Letters to the editor, July 11, 2019

Foreclosure racket

Something is wrong with the entire real estate system in Nova Scotia ("Canada's foreclosure playground," cover story by The King's Investigative Workshop, July 4). My father owned a lakefront lot in HRM for 40 years. When he passed his property was supposed to migrate to my mother, but the lot didn't. Not realizing this, mom deeded the lot to me the day before she died. When I tried to get information on it, I was told the land had never been granted, and was owned by the department of natural resources.
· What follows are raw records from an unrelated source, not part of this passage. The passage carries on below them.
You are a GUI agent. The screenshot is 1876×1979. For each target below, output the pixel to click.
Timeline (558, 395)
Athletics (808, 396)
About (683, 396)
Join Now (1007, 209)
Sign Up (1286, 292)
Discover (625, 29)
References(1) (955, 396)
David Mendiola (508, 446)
I had 40 years of tax receipts and permit applications, but it took DNR two years to admit their mistake. When they changed the title, they put it back in the name of my father's estate. My deed was from mom to me, so I couldn't register it. Tax arrears had accumulated. The property was sold at a tax sale. The arrears were approximately $1,500. The province got $10,000 from the tax sale. The buyer got over $30,000 when he resold it. I got nothing.
—Deena Netzke on Facebook


Where is The Coast getting the $5,495 foreclosure sale price from? I know the current owner of the Chester home, and that is not what they paid for it.
—Eva Romita on Facebook


That isn't what it went for—more like $500,000.
—Teresa Eisenhauer on Facebook


I would work myself to death in that big house...couldn't keep myself in brooms. —Rosemary Boutilier Wile on Facebook


How do you find out about those deals? I want one!
—Linda Geffroy on Facebook


Editor's note: Eight King's College journalism students in the King's Investigative Workshop went through a major research and data-analysis effort to figure out how Nova Scotia's foreclosure system works. (For details on what they did, head online to bit.ly/KIWrealestate.) About that seemingly impossible sale we highlighted on the cover, thanks to the investigative journalism team pointing the way you can easily verify it yourself, just like in the GIF below. Head to ViewPoint.ca and search for 98 Pig Loop Road in Chester (you may have to sign up for a free account). After you click into the listing, the History tab reveals various transactions related to the house, like the land registration on September 28, 2017 at a purchase price of $5,495, and its 2017 assessment of $1,182,000, or "nearly $1.2 million" as the cover says. You'll also see it sold last February for $650,000. Happy sleuthing.


Paper and plastic

Due to the emphasis of trying to eliminate plastic in all forms, I am writing to one newspaper to ponder a question about another.

Why is my morning Chronicle-Herald delivered in a plastic bag tied up with an elastic? I receive the paper six days a week, that is six unnecessary bags. Multiply this by 52 weeks and you get a lot of plastic bags delivered!

It is not that long ago that my morning paper was delivered to my mailbox. Why was this policy changed?

I live on the peninsula and have home mail delivery. I can understand the Herald using bags in the rural areas, or where there are community mailboxes, but certainly not in the city.

We are making such a push to ban one-use plastic bags—so what about these? Please, Chronicle-Herald, return to the no-plastic-bag policy, especially in the city. These bags are completely unnecessary.